Segment Start: Supplied material
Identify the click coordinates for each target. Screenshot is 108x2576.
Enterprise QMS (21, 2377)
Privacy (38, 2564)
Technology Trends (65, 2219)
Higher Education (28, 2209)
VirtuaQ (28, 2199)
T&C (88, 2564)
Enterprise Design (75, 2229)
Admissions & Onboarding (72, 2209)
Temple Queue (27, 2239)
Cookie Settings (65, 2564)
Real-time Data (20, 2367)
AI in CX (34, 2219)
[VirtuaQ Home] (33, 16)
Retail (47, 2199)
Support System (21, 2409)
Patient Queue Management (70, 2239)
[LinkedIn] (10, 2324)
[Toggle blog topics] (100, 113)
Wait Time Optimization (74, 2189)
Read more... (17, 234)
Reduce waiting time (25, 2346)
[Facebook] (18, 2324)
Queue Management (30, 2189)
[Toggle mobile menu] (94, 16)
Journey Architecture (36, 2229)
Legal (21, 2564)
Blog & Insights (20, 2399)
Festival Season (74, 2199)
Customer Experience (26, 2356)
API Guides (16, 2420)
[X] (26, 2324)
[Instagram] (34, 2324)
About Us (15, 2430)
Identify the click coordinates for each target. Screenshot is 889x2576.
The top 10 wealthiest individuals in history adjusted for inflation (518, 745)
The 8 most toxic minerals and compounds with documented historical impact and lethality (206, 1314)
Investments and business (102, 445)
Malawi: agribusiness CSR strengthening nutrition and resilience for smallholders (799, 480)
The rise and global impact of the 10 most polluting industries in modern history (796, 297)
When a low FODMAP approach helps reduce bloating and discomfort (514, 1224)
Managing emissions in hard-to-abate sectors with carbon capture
Segment End: Supplied material
The response should consist of the entries, retyped exactly and in full.

Identify the click coordinates for each target. Screenshot is 108x2576.
Enterprise QMS (21, 2377)
Privacy (38, 2564)
Technology Trends (65, 2219)
Higher Education (28, 2209)
VirtuaQ (28, 2199)
T&C (88, 2564)
Enterprise Design (75, 2229)
Admissions & Onboarding (72, 2209)
Temple Queue (27, 2239)
Cookie Settings (65, 2564)
Real-time Data (20, 2367)
AI in CX (34, 2219)
[VirtuaQ Home] (33, 16)
Retail (47, 2199)
Support System (21, 2409)
Patient Queue Management (70, 2239)
[LinkedIn] (10, 2324)
[Toggle blog topics] (100, 113)
Wait Time Optimization (74, 2189)
Read more... (17, 234)
Reduce waiting time (25, 2346)
[Facebook] (18, 2324)
Queue Management (30, 2189)
[Toggle mobile menu] (94, 16)
Journey Architecture (36, 2229)
Legal (21, 2564)
Blog & Insights (20, 2399)
Festival Season (74, 2199)
Customer Experience (26, 2356)
API Guides (16, 2420)
[X] (26, 2324)
[Instagram] (34, 2324)
About Us (15, 2430)
Identify the click coordinates for each target. Screenshot is 889x2576.
The top 10 wealthiest individuals in history adjusted for inflation (518, 745)
The 8 most toxic minerals and compounds with documented historical impact and lethality (206, 1314)
Investments and business (102, 445)
Malawi: agribusiness CSR strengthening nutrition and resilience for smallholders (799, 480)
The rise and global impact of the 10 most polluting industries in modern history (796, 297)
When a low FODMAP approach helps reduce bloating and discomfort (514, 1224)
Managing emissions in hard-to-abate sectors with carbon capture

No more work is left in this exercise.